Jane Flett. Credit: Anjula Schaub
Jane Flett. Credit: Anjula Schaub

The Good Books, Jane Flett: ‘Marcy Dermansky writes my favourite female characters ever’

Jane Flett on reading in the bath, being inspired by The Hungry Caterpillar and her favourite books of the year. 

 

The first book I remember reading:

The Very Hungry Caterpillar. A brilliant meditation on what it is to want too much and the transformative power of desire, which has inspired me ever since. How I loved that caterpillar.

A book I recommend to everyone:

Bunny by Mona Awad. It’s ostensibly about a clique of writers in an MFA program but that description does little justice to this absolutely deranged novel, which takes a rapid left turn into weird witch covens and truly monstrous rituals, all viewed through a hot pink sheen. I’m deeply fascinated by cult dynamics—the mechanisms by which we include and exclude people in group situations, and the lengths people are willing to go to remain on the inside—and Awad writes about this better than anyone I’ve ever read. She’s also an absolute delight with language and very, very funny.

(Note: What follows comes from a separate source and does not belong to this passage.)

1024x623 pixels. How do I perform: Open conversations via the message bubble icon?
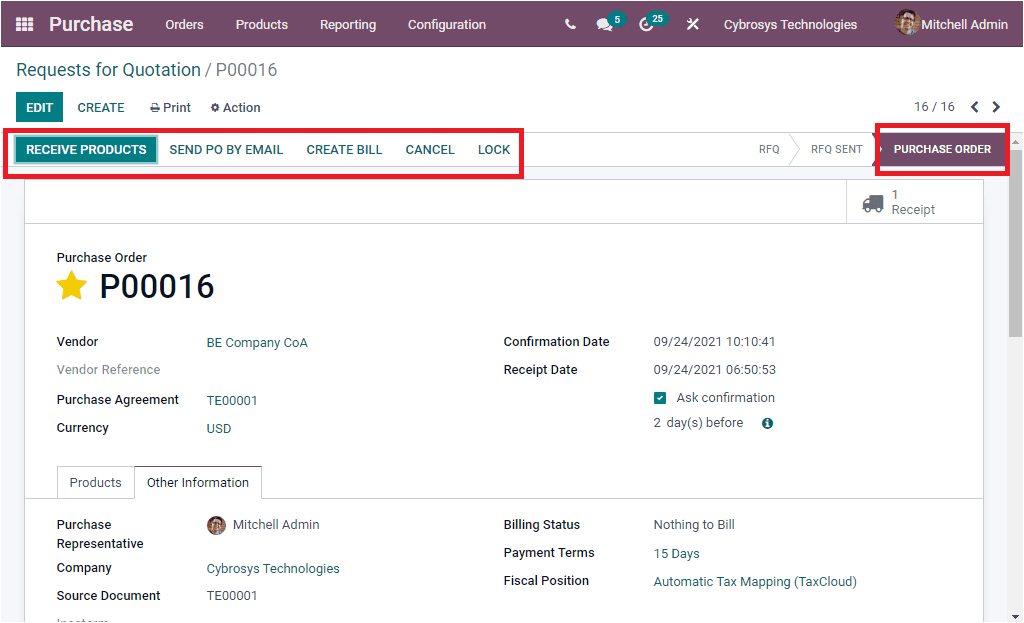click(x=604, y=24)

The best three books I have read in the last year:

Chen Chen’s poetry collection Your Emergency Contact Has Experienced an Emergency broke my heart and filled me with delight and turned me on all at the same time. His writing about queer joy is the most perfect thing.

Sam Cohen’s Sarahland, a short story collection populated by a melange of characters named Sarah, is a glorious and unexpected cavort through different experiences of womanhood. Feminist, disgusting, girlish and profound, I loved everything about it.

A Certain Hunger by Chelsea G Summers was technically a re-read, but I’m including it because I’m obsessed with this book. Narrated by a former food critic turned cannibal, the voice is so confident in its own monstrosity, she somehow makes slaughtering your lovers for dinner seem like a delicious proposition.

A book I didn’t finish or enjoy:

The Fake by Zoe Whittall was a book I absolutely did not enjoy reading. It’s about a compulsive liar/scammer, and I read it in the aftermath of my own breakup with someone who turned out to have been lying about all manner of things: large, small, and bizarre. Zoe Whittall so brilliantly captures the utter disorientation of that experience—the vertigo of realising a foundation you took for solid was anything but. I hated reading it. And yet, the moment I finished it, I turned back to the beginning and started again. 

An author who has inspired me:

Marcy Dermansky writes my favourite female characters ever. She writes women who act on their worst impulses, make terrible decisions, do whatever they like—and somehow things work out. Her characters turn towards happiness, even in the most fraught situations. I love how she subverts a message we’ve been fed our entire lives—that the moment a woman steps out of line, she’ll be punished by the world—and makes room for a revolutionary optimism instead.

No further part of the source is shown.